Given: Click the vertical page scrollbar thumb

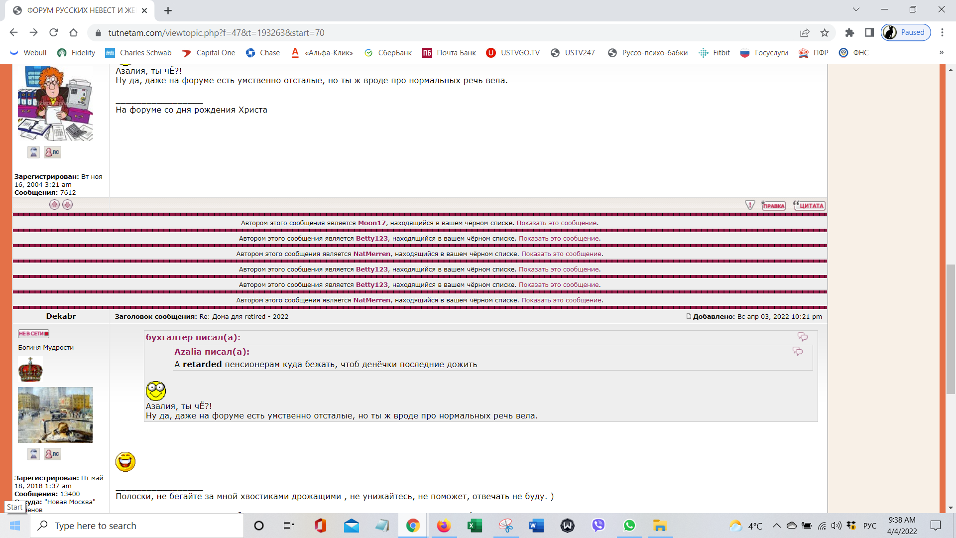Looking at the screenshot, I should coord(951,329).
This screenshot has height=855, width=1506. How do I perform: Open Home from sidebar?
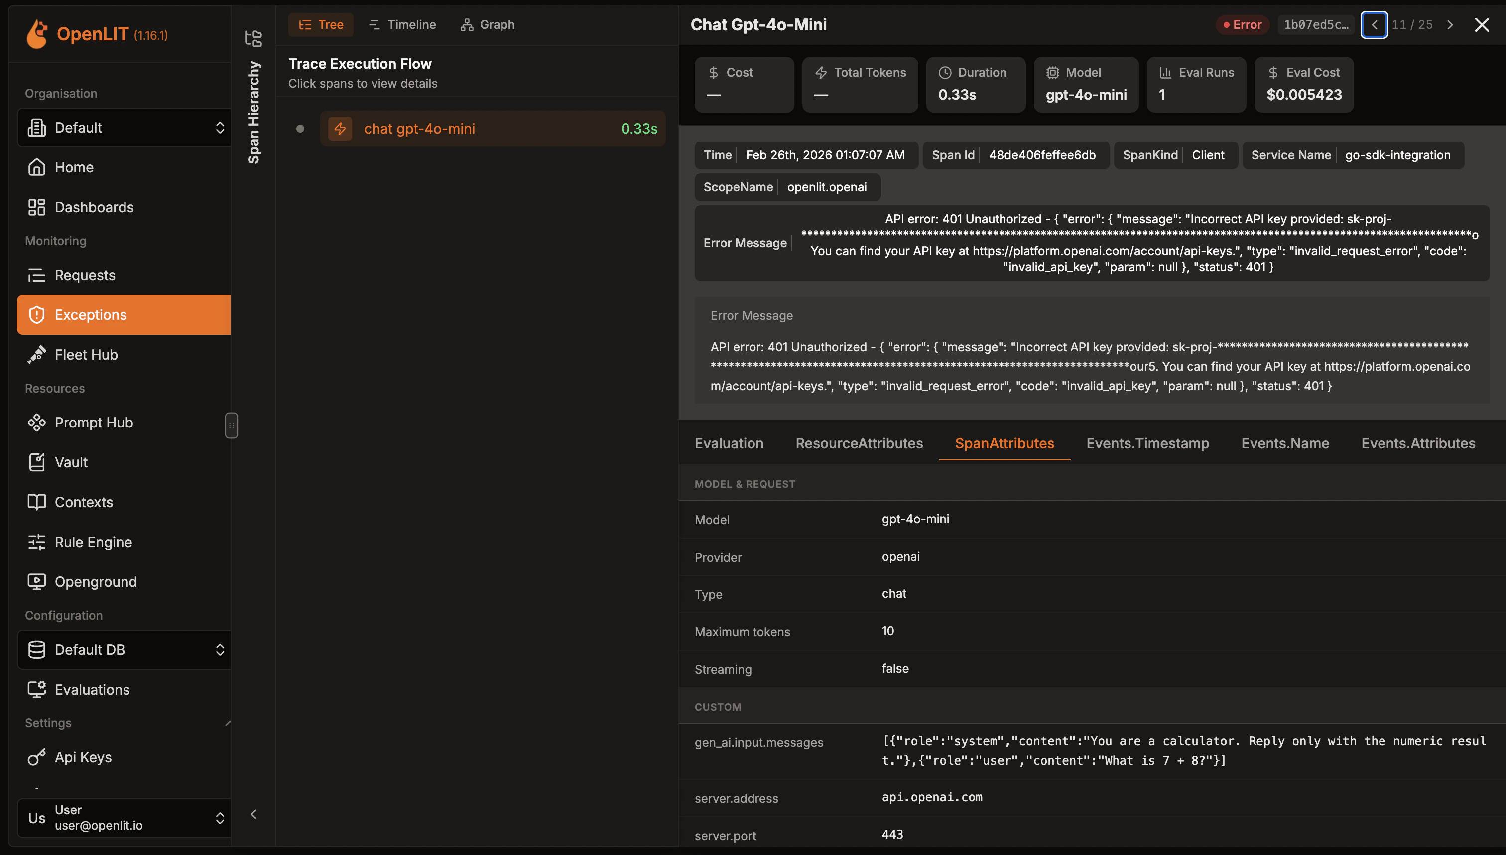[74, 167]
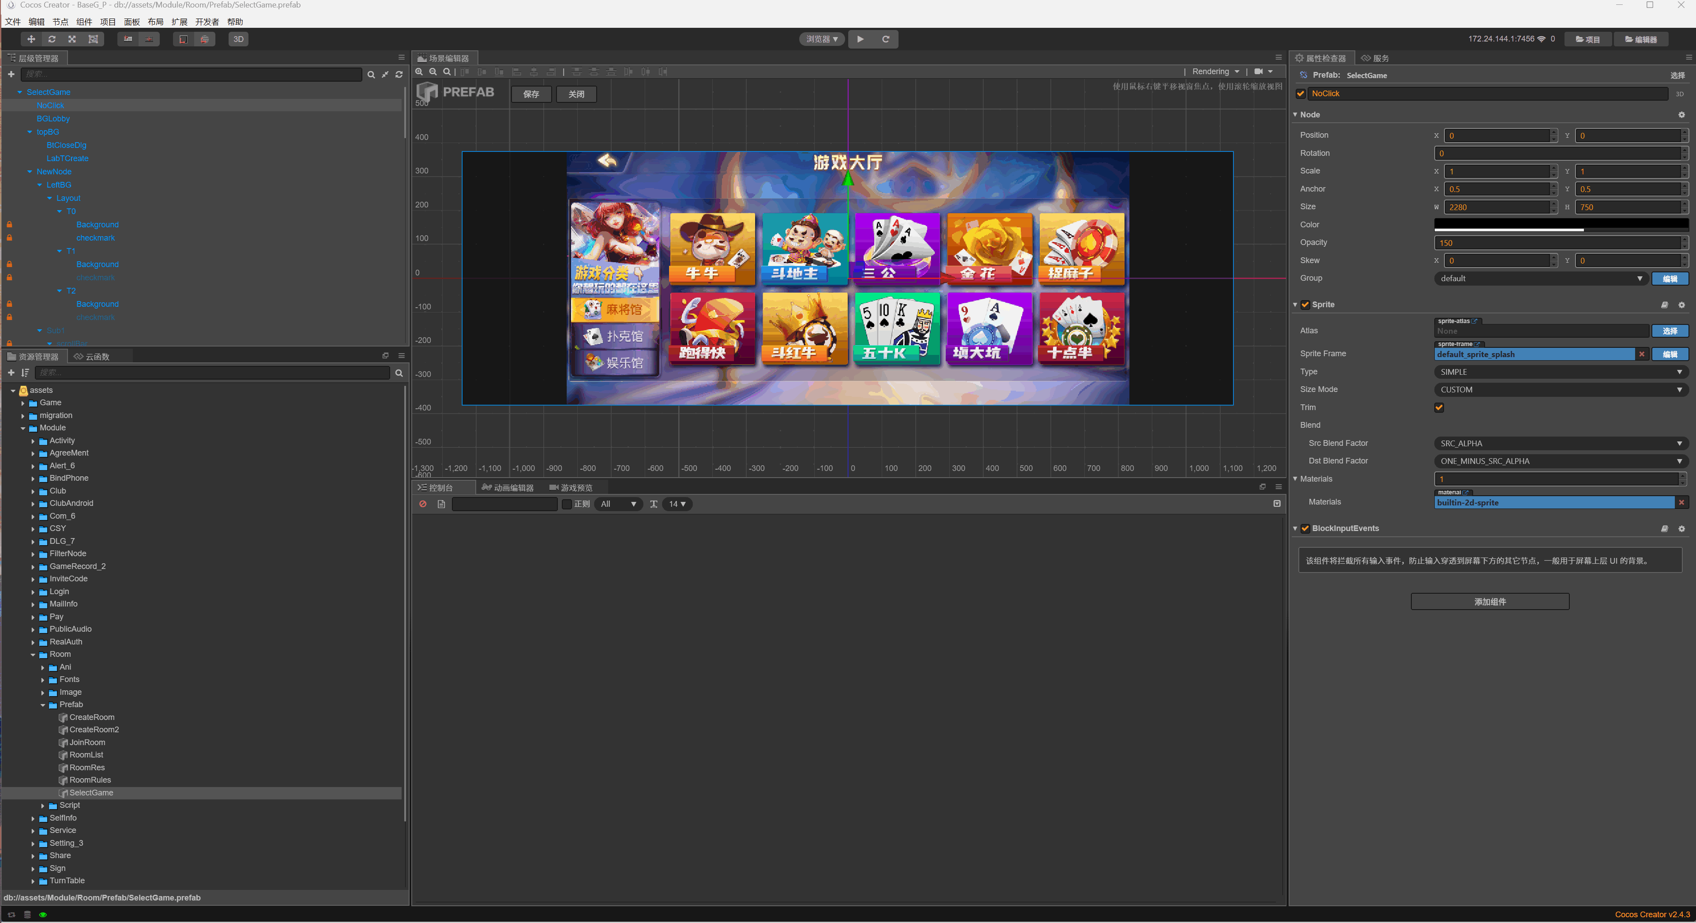
Task: Select the rect transform tool
Action: pos(93,40)
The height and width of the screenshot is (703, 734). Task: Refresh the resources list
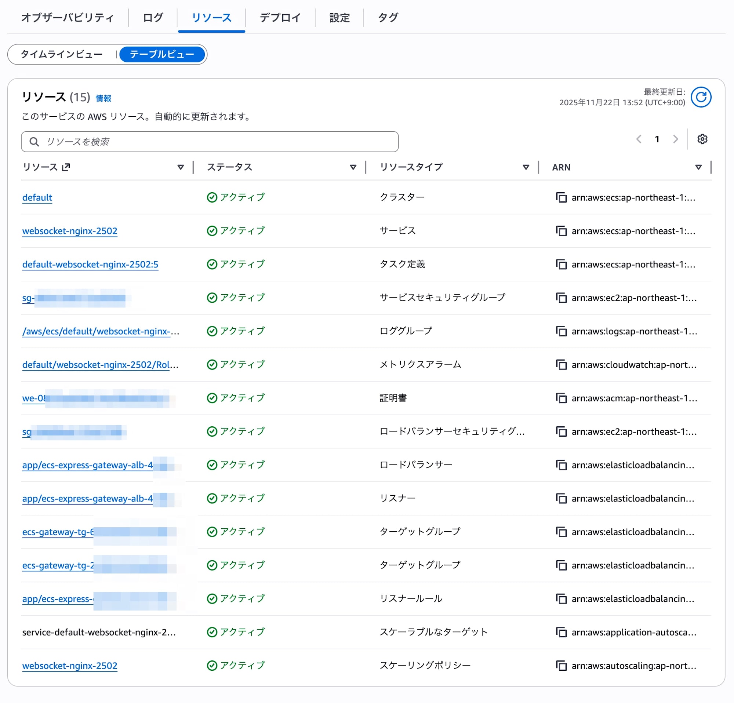click(701, 97)
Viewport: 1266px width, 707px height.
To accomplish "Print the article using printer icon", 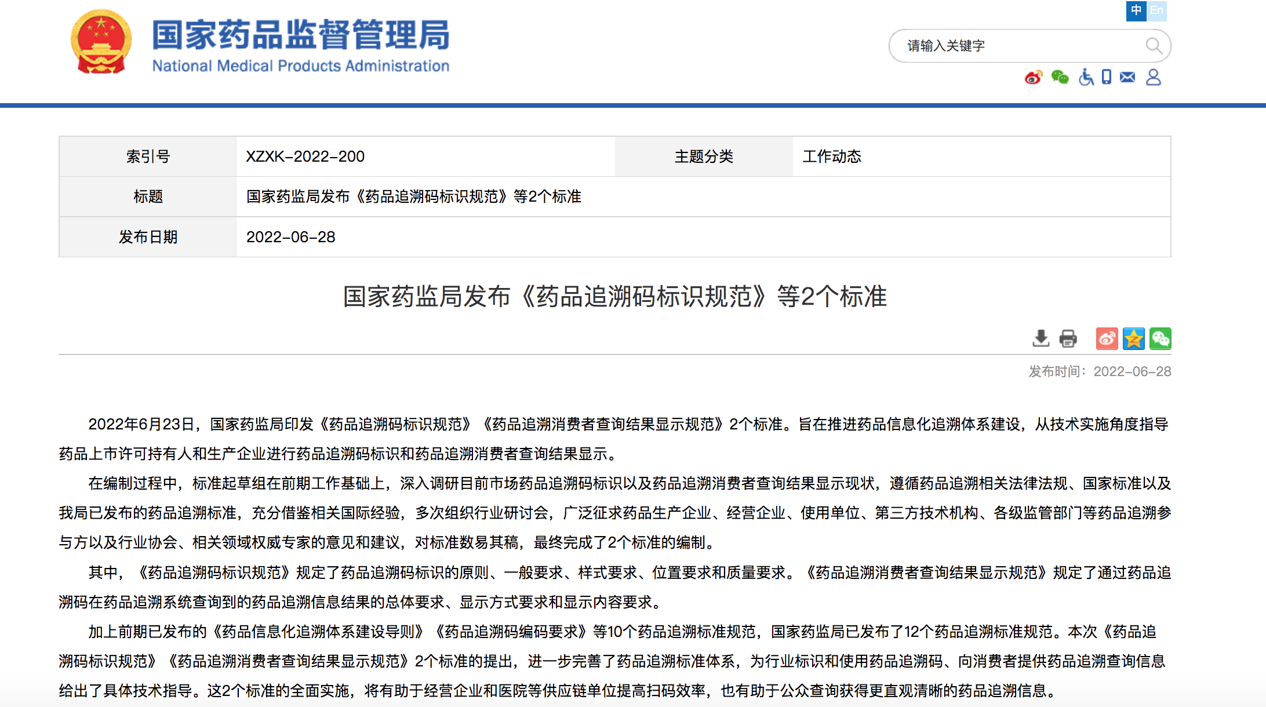I will point(1068,338).
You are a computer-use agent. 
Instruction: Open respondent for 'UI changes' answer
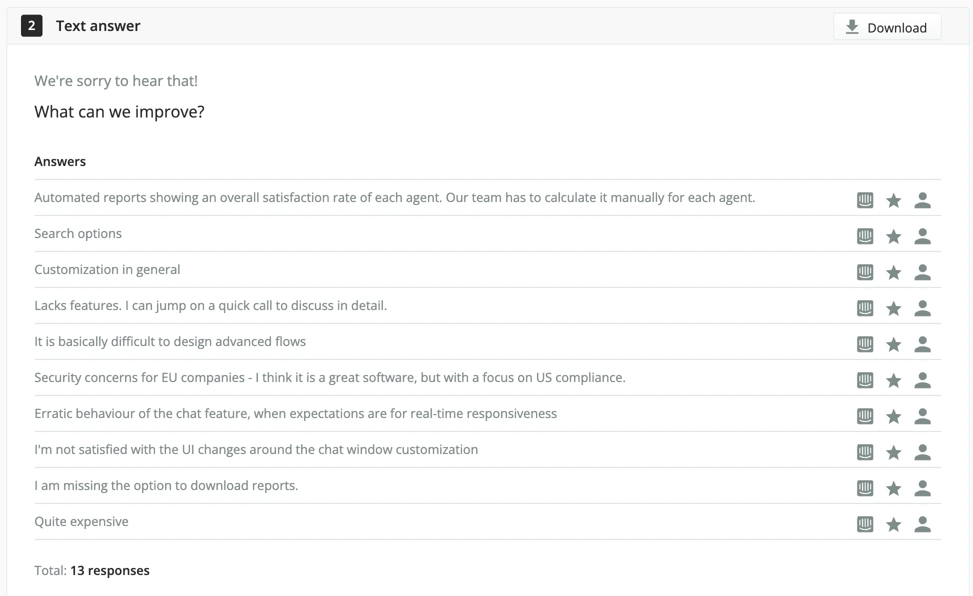click(922, 452)
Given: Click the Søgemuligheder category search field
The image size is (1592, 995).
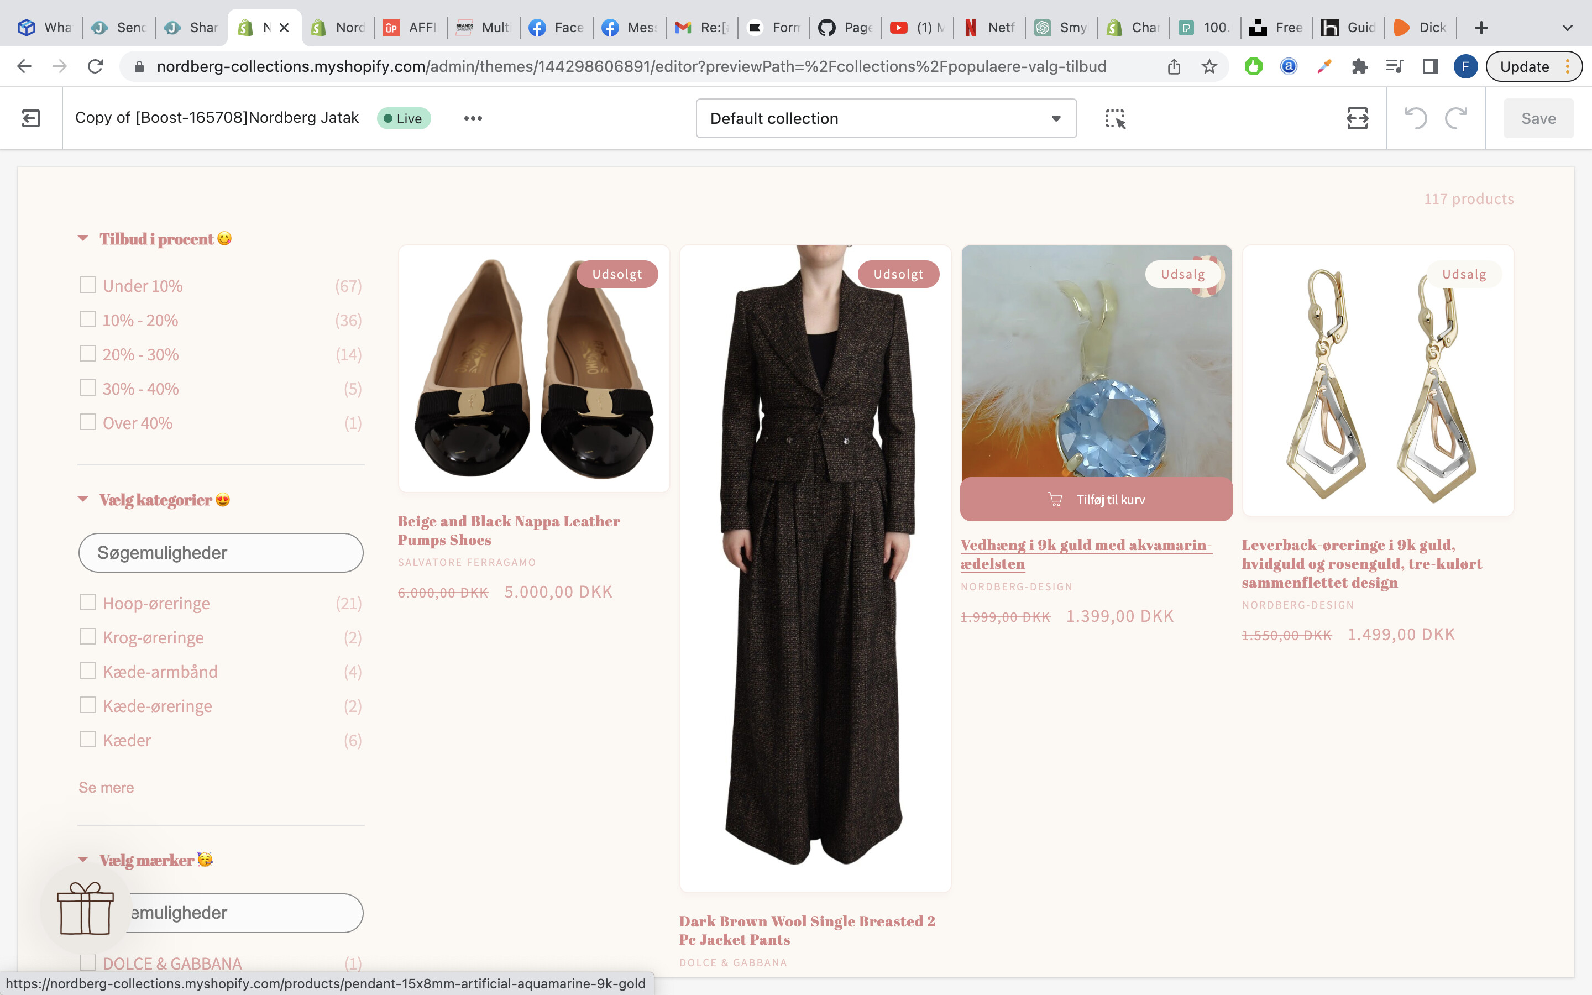Looking at the screenshot, I should [x=220, y=553].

::::::::

Assignment: Output, exactly and only, the lines beginning with the one that contains "Given: Click the Søgemuligheder" and ending at the last line of the records above. Drop the pictures.

Result of the task:
Given: Click the Søgemuligheder category search field
The image size is (1592, 995).
Looking at the screenshot, I should [x=220, y=553].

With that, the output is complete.